_Texte de la page:_
......

Journal de l'année Édition 1985 1985Éd. 1985

Le débat sur l'euthanasie, relancé en 1984, a eu au moins un mérite : celui de lever le voile sur la mort, devenue un sujet tabou dans nos sociétés modernes d'Occident.

Robert Solé

Médecine : au nom de l'éthique

Rien ne sera plus jamais pareil : la science peut désormais procéder à des fécondations artificielles in vitro, congeler du sperme ou des ovules, marier des chromosomes humains à des chromosomes animaux ou végétaux, recruter des « mères porteuses » acceptant de faire naître un enfant à partir d'un embryon fécondé en laboratoire, etc.

Les prouesses de la biologie sont vertigineuses. L'année 1984 est, à cet égard, particulièrement remarquable : on a vu, sous ce millésime, la mise au point définitive du « bébé-éprouvette », l'exploit biologique ayant été transformé en routine hospitalière. On a vu une femme (Corinne Parpelaix) gagner son procès contre la banque du sperme — qui prétendait lui interdire une fécondation à partir du sperme congelé de son mari mort. On a vu une jeune Américaine recevoir — durant quelques jours seulement, hélas ! — la greffe d'un cœur de babouin. On a vu encore bien des choses, notamment des débats sur l'euthanasie, l'acharnement thérapeutique, le droit au suicide...

Des valeurs dépassées

La science a pris quelques longueurs d'avance sur la morale... et sur le droit successoral. De qui un enfant fécondé in vitro à partir du sperme d'un mort est-il légalement le fils ? A-t-on le droit d'être plus jeune que son fils ? Ou d'être le jumeau de son grand-père... ? Toutes ces folies sont devenues parfaitement réalisables du point de vue de la biologie moderne. D'ailleurs, nous avons assisté, par journaux interposés, à la discussion juridique au sujet d'embryons congelés, déposés en Australie par un couple américain qui avait ensuite péri dans un accident d'avion. Au nom du respect de la vie, il y avait, sur place, un consensus : conserver les embryons, dans l'attente d'une mère porteuse éventuelle. Mais, au nom du respect de l'héritage, les enfants du couple en question réclamaient la destruction de l'éprouvette, pour éviter d'avoir un jour à partager quelques centaines de milliers de dollars avec des frères ou sœurs non désirés...

La question n'a pas été tranchée, et les embryons litigieux demeurent donc, conservés sous azote liquide, dans les conteneurs d'un hôpital australien. On le voit : les prouesses de la science imposent un nouveau droit, une nouvelle morale, une nouvelle éthique. Il faut, de toute urgence, adapter nos valeurs et nos concepts aux possibilités de la biologie contemporaine.

......

_Données fournies:_
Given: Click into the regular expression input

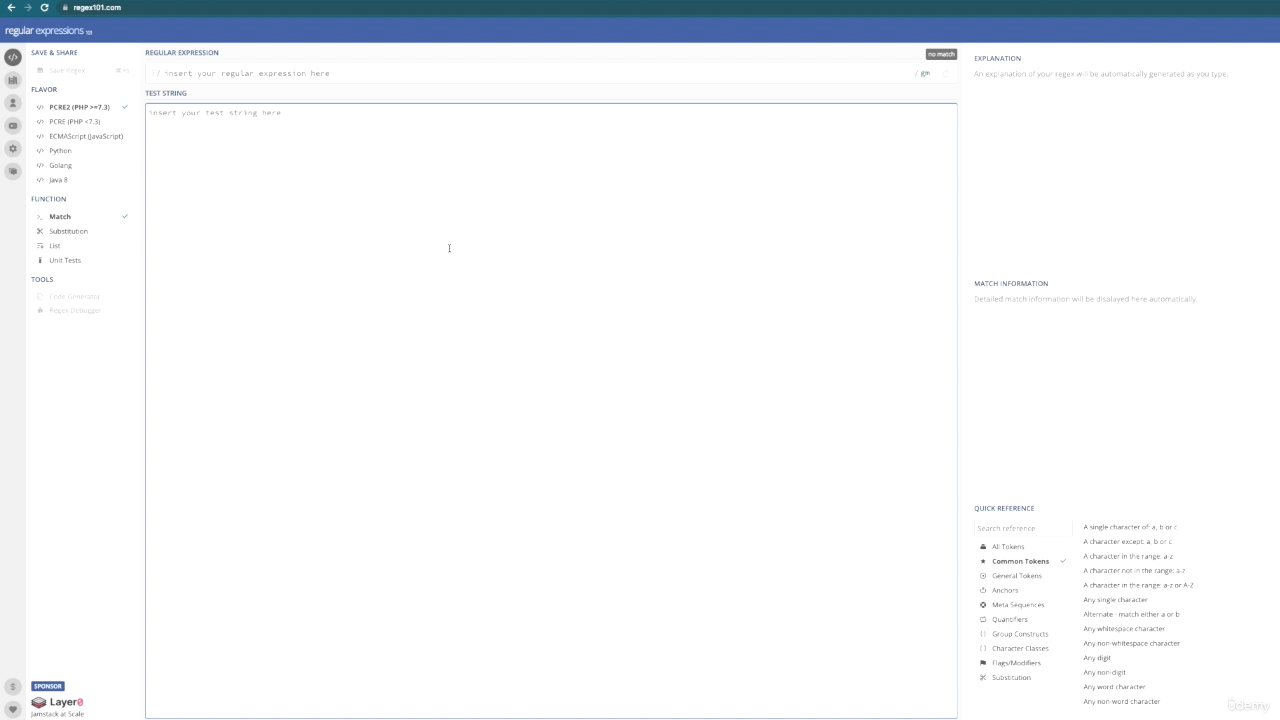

......

_Votre objectif:_ Renvoyez mot pour mot le passage du texte de la page qui va de « Les prouesses de la biologie » à « droit au suicide... ». Ces données n'ont aucun lien avec le texte de la page.

_Réponse:_
Les prouesses de la biologie sont vertigineuses. L'année 1984 est, à cet égard, particulièrement remarquable : on a vu, sous ce millésime, la mise au point définitive du « bébé-éprouvette », l'exploit biologique ayant été transformé en routine hospitalière. On a vu une femme (Corinne Parpelaix) gagner son procès contre la banque du sperme — qui prétendait lui interdire une fécondation à partir du sperme congelé de son mari mort. On a vu une jeune Américaine recevoir — durant quelques jours seulement, hélas ! — la greffe d'un cœur de babouin. On a vu encore bien des choses, notamment des débats sur l'euthanasie, l'acharnement thérapeutique, le droit au suicide...